One subtlety to keep in mind: you may want (or not want) to run the smoothing function at a different rate than the data acquisition happens. In the above code, each time a new data point is recorded by cur_reading = (float)analogRead(SENSOR_PIN);, the smoothing runs once: filtered_val = filtered_val * PREV_WEIGHT + cur_reading * CUR_WEIGHT;. This is because they’re both in the same functional loop, right on top of each other. But it would be possible to set the filtering function to run independently from the data acquisition, for instance by using the Blink without blocking paradigm to trigger one or the other action.
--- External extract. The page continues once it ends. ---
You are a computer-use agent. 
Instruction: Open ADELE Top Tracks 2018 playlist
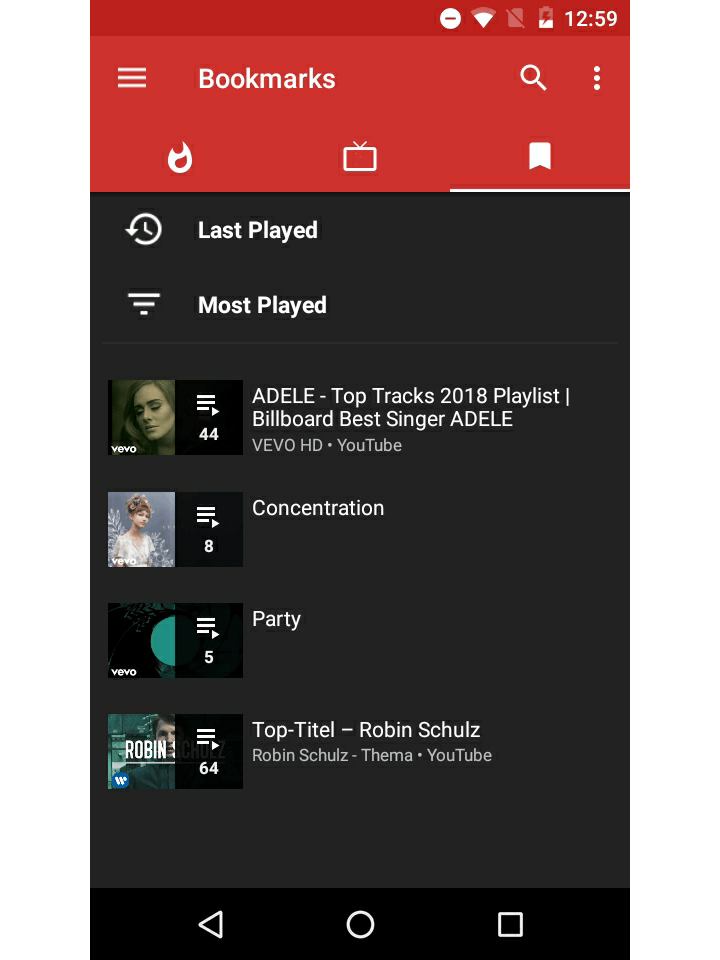point(360,418)
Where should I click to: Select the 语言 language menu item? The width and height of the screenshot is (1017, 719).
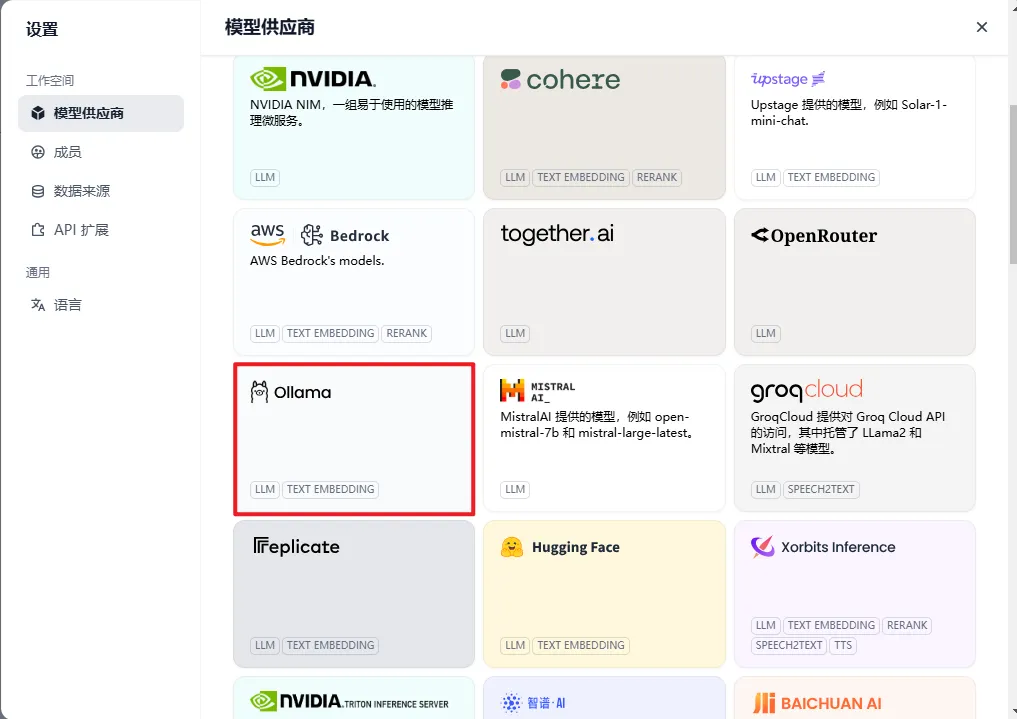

If you filtered much faster than acquired data, then the filter would smooth much more, acting as if the incoming data was itself smooth (because it would keep reusing the last reported datum). On the other hand, if you let two data points in a row come in before running the filter, the older one would be totally ignored since this algorithm cares only about the most recent datum. In practice the easiest way to avoid either of these cases is to do data acquisition and filtering sequentially, as the example above does.



Footnotes

  1. That number, 32,767, is the largest value of type int that an Arduino Uno is able to store. If you ask the Arduino Uno to solve the seemingly simple math problem 32767 + 1, it will answer –32768; this is because you’re causing it to “roll over” from the largest-possible int to the smallest-possible one. This Wikipedia article explains what’s going on.